_Work required_
Set down exactly, with nothing added, the lines from the one containing "Delete selected item with trash icon" through the end of the entries.

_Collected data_
● ● ●

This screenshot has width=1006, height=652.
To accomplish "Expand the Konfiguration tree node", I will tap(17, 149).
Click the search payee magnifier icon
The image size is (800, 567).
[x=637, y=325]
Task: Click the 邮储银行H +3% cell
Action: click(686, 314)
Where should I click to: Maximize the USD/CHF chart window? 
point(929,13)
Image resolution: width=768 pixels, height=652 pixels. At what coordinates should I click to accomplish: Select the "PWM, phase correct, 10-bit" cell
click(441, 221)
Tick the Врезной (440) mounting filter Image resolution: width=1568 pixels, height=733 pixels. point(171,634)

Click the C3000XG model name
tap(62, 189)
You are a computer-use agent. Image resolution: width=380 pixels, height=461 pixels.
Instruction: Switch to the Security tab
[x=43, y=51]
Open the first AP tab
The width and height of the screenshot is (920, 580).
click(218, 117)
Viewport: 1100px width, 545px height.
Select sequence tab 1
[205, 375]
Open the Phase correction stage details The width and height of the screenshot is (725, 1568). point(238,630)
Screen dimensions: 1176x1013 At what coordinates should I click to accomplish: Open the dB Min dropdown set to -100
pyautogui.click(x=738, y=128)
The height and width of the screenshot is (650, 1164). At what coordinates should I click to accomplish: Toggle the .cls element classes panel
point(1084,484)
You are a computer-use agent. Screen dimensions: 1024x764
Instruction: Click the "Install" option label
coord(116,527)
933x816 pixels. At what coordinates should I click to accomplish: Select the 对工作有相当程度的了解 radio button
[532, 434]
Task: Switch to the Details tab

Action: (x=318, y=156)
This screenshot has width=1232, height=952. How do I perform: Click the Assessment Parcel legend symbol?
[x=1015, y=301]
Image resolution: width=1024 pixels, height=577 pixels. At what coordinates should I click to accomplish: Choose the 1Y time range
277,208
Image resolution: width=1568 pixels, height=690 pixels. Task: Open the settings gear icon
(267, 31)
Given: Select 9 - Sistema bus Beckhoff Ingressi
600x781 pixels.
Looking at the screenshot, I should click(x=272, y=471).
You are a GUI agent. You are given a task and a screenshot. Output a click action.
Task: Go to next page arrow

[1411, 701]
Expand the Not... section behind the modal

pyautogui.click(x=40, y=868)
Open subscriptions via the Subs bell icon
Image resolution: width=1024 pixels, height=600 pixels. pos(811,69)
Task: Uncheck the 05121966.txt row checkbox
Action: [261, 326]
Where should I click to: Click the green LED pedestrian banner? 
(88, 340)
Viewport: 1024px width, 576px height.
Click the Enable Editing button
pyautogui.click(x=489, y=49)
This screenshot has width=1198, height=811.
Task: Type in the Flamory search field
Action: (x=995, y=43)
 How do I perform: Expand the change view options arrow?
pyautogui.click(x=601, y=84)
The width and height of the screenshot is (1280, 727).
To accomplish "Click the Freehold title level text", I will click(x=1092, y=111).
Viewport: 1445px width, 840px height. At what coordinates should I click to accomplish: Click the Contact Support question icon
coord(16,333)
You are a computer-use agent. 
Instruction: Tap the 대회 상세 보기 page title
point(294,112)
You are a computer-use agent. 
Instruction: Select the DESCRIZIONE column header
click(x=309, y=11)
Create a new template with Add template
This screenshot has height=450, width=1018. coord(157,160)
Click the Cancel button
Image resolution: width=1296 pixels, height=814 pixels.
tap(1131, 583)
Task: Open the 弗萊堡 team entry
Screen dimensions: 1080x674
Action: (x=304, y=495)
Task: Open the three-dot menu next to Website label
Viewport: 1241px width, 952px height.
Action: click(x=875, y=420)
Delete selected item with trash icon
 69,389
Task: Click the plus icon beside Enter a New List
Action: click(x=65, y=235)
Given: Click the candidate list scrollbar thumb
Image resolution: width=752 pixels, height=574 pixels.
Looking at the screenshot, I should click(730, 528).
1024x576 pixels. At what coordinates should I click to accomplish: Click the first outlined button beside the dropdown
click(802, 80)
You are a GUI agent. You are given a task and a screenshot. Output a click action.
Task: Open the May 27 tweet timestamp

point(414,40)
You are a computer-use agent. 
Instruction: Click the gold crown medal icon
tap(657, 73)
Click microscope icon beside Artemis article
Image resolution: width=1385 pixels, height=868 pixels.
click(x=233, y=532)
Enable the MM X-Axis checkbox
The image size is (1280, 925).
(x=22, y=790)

● ● ●

_Output for this exercise_
Delete selected item with trash icon
 69,389
Task: Click the plus icon beside Enter a New List
Action: click(x=65, y=235)
Given: Click the candidate list scrollbar thumb
Image resolution: width=752 pixels, height=574 pixels.
Looking at the screenshot, I should click(730, 528).
1024x576 pixels. At what coordinates should I click to accomplish: Click the first outlined button beside the dropdown
click(802, 80)
You are a GUI agent. You are given a task and a screenshot. Output a click action.
Task: Open the May 27 tweet timestamp

point(414,40)
You are a computer-use agent. 
Instruction: Click the gold crown medal icon
tap(657, 73)
Click microscope icon beside Artemis article
Image resolution: width=1385 pixels, height=868 pixels.
click(x=233, y=532)
Enable the MM X-Axis checkbox
The image size is (1280, 925).
(x=22, y=790)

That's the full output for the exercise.